Satires Annoy Iranian and Lebanese Muslim Leaders

Interfax-Religion reports that cartoons poking fun at the late Khomeini and other Iranian leaders and published in Azerbaijan has provoked a strong response from the Iranian embassy in that country

“On the eve of the anniversary of Imam Khomeini’s death, which is grieved by millions of people across the world, U.S. and Israeli proxies in neighboring Moslem Azerbaijan committed an act of disrespect for Imam Khomeini, the Islamic Revolution leader Ayatollah Khamenei, and former and current Iranian state figures. The Iranian embassy absolutely condemns such actions,” the embassy said in a statement circulated on Monday.

A poor translation of other parts of the statement can be seen here. Apparently the cartoons were produced in retaliation against an Iranian cartoon that compared ethnic Azeris in Iran to cockroaches – that incident led to rioting, and to the newspaper concerned being banned (the situation of Iranian Azeris can be read about in this interesting article). The report ends on a sinister note:

The embassy thanked the Azeri authorities for acting promptly to prevent a repetition of similar occurrences and said that most Iranians expected the culprits to be punished.

This, of course, is also just months after an Iranian newspaper announced a competition to find the best cartoons that mocked the Holocaust. Last December, MERIA published an academic article on Islam in Azerbaijan, and noted some of the differences with Iran:

One startling point about the shallowness of the Islamic revival in Azerbaijan is that it is probably the only country in the Muslim world where the quota allocated by the government of the Saudi Arabia for a Hajj pilgrimage remains unclaimed. Vacant places are resold to pilgrims from the Chechen Republic and Dagestan. In 1998, the king of Saudi Arabia offered to cover the expenses of 200 Azerbaijani pilgrims. However, there were some ardent atheists among those who accepted and went, and these individuals continued to spread anti-Islamic views after their return…

Another indicator of the unique Azerbaijani view of Islam concerns women’s rights.

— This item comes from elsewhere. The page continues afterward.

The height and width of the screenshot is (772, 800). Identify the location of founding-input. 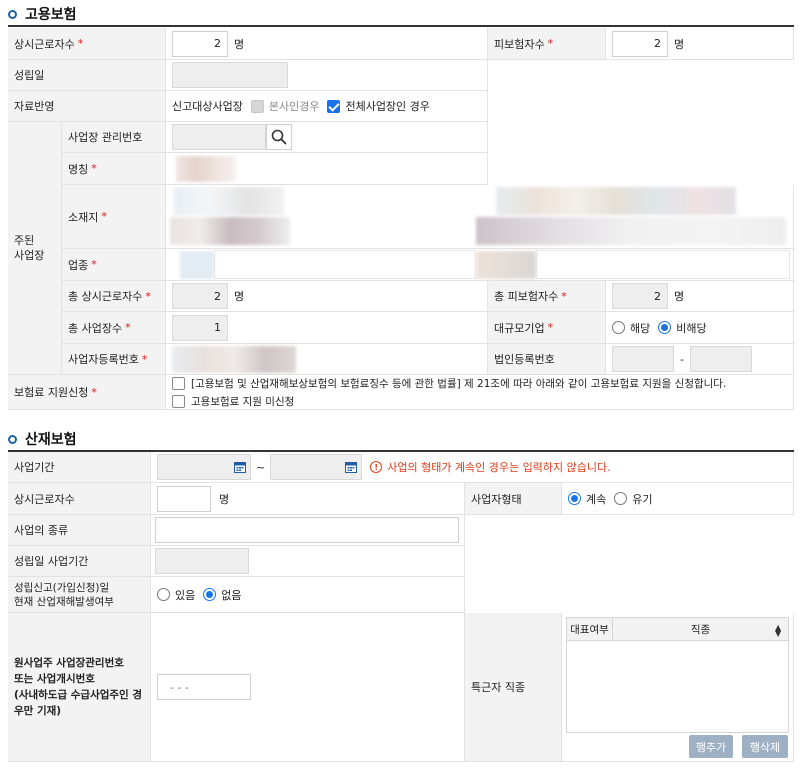
(230, 75).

Nayereh Tohidi, a researcher from California State University, describes the attitude of the average Azeri woman towards veiling. “In June 1992, when a delegation of 22 Islamist women headed by Zehra Mostafavi, daughter of Khomeini, visited Baku, Azerbaijan, wrapped in heavy chadors in the heat of summer, they were met with stares and disdainful reactions everywhere they went. On one occasion, a middle-aged Azeri woman asked, ‘Do not you feel hot under this heavy black garment in this hot summer?’ ‘But the fire in hell is much hotter if one fails to follow Allah’s orders,'” one of the Iranians replied. Baffled by her response the Azeri woman mumbled, “What a cruel God you have! The Allah that I know is much kinder to women.”

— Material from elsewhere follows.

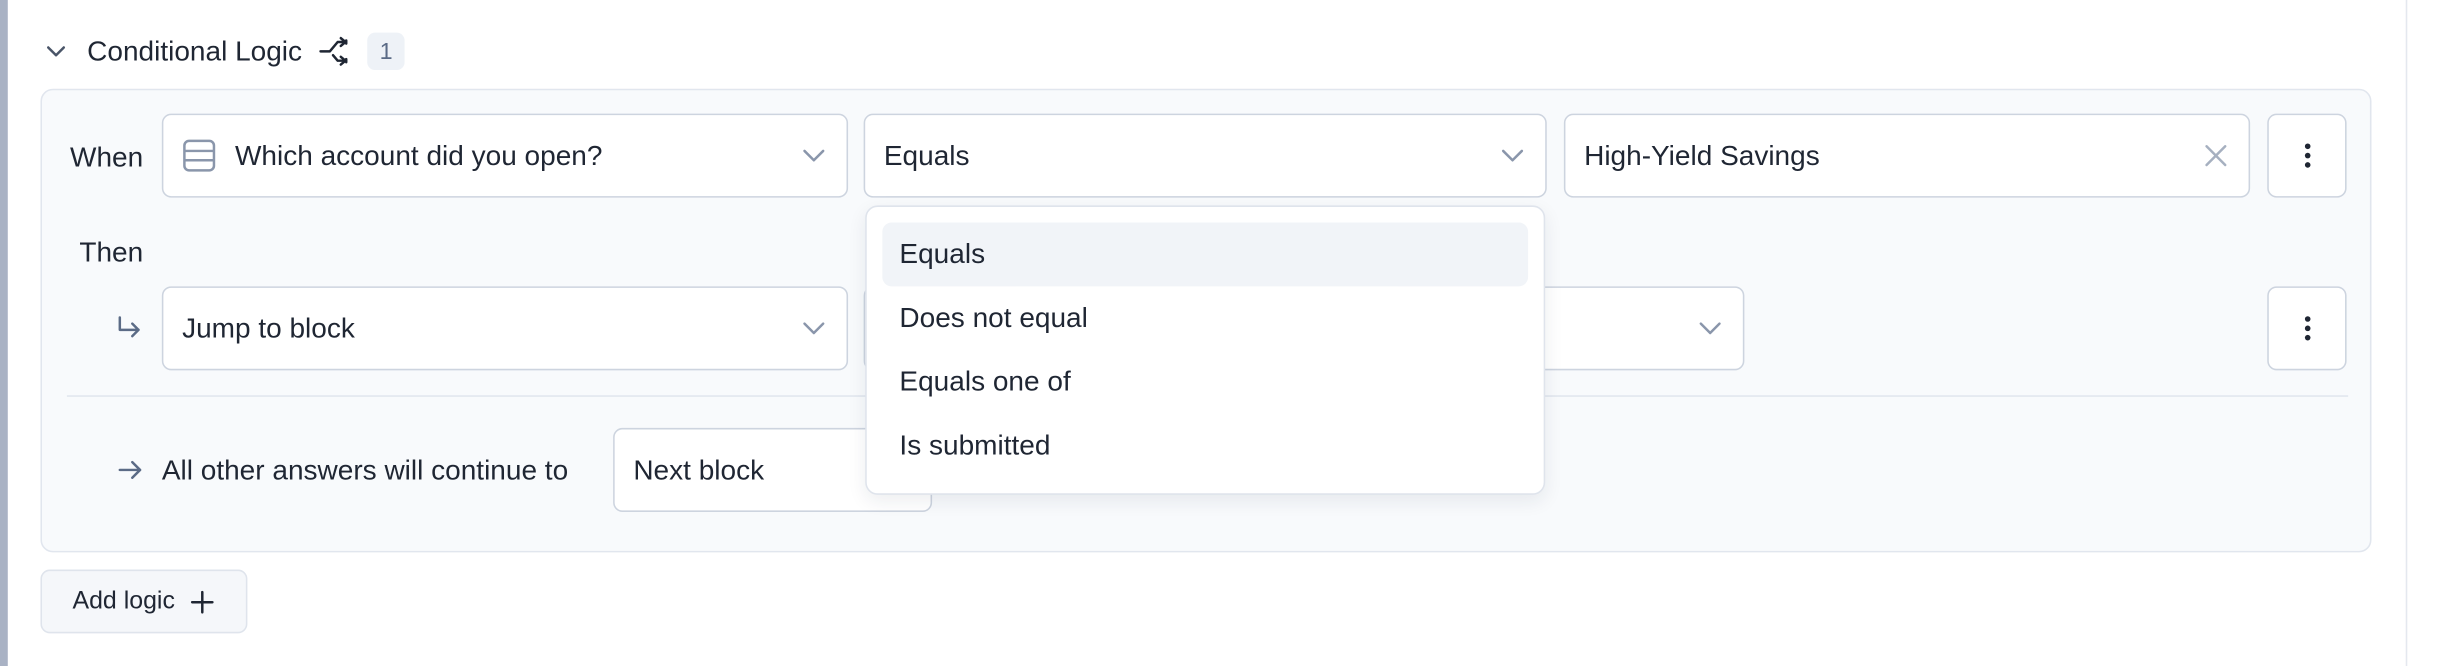  Describe the element at coordinates (112, 252) in the screenshot. I see `then-label: Then` at that location.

Meanwhile, Lebanese supporters of Hizbullah are enraged at a comedian getting a few laughs out of their leader Sayed Hassan Nasrallah. Arab American News.com reports:

Thousands of Shi’a Muslims enraged by a TV comedy that mocked the leader of Hizbullah took to the streets of southern Beirut on Thursday night, burning car tires and blocking roads, police and witnesses said…A Hizbullah broadcast said the TV show had “insulted the symbol of the resistance and its leader.”… “This program is part of a campaign aimed at liquidating the resistance,” Hizbullah MP Ali Ammar told reporters during the overnight protests.